Eduardo El Hage, então coordenador da “lava jato” no Rio, respondeu: “Acho ótimo, Deltan! Vou falar com os outros colegas aqui”. Também havia no grupo procuradores do Distrito Federal.

O programa começou a funcionar em 2016. E sua criação foi solicitada por Deltan em 2015, segundo o próprio ex-procurador afirmou no livro A Luta Contra a Corrupção.

Em um trecho, ele revelou que solicitou que fosse feito um sistema para que pudesse buscar palavras-chave em depoimentos. Não há menção, no entanto, ao compartilhamento entre estados.

“A necessidade de pesquisar nomes e palavras nos depoimentos e anexos das delações fez com que, na volta do recesso de Natal de 2015, eu pedisse à equipe da Procuradoria no Paraná a criação de um novo sistema de busca, que foi apelidado de ‘Sisdelatio’”, contou Deltan no livro.

Sigilo das delações

O advogado Gustavo Badaró disse à ConJur que desde 2013 as delações têm caráter sigiloso, em especial aquelas em andamento. Com a lei “anticrime” (Lei 13.964/2019), explica ele, o sigilo foi reforçado.

O artigo 7º da Lei 12.850/2013 previa que “o acordo de colaboração premiada deixa de ser sigiloso assim que recebida a denúncia”.

Em 2019, a norma passou a vigorar com a seguinte redação: “O acordo de colaboração premiada e os depoimentos do colaborador serão mantidos em sigilo até o recebimento da denúncia ou da queixa-crime, sendo vedado ao magistrado decidir por sua publicidade em qualquer hipótese”.

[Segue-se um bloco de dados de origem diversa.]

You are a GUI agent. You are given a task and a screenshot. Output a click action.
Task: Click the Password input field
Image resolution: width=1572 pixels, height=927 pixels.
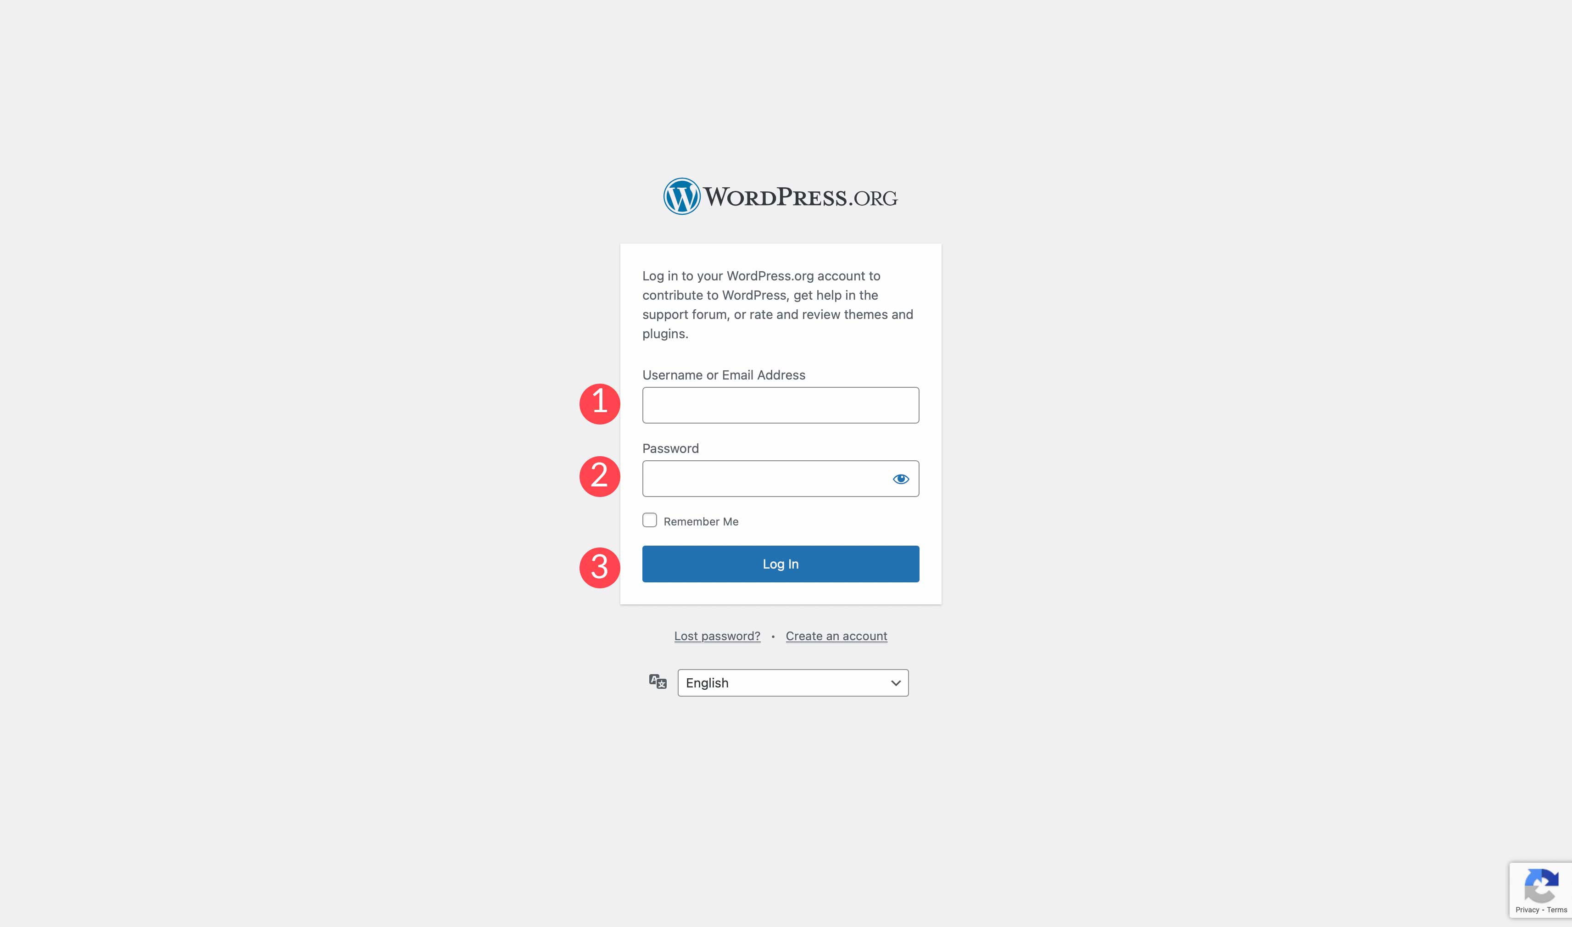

De acordo com o advogado, não poderia, portanto, ser dada publicidade aos termos ou haver o compartilhamento de dados de delações entre órgãos do MP.

“O acesso era só para o procurador da República que atuava no caso, ou para os integrantes da força-tarefa responsável pelo caso. Mas não poderia ter compartilhamento, por exemplo, com MPs de outros estados. Nem com outros membros do MPF que não integrassem a força-tarefa”, afirmou Badaró.

O advogado sustenta que a violação do sigilo pode levar até à rescisão de acordos.

“As delações são juntadas nos respectivos processos e têm publicidade restrita. Somente com ordem judicial pode haver o compartilhamento. A violação do sigilo sem ordem judicial, em princípio, pode caracterizar até mesmo a rescisão do acordo por sua violação pelo MP.”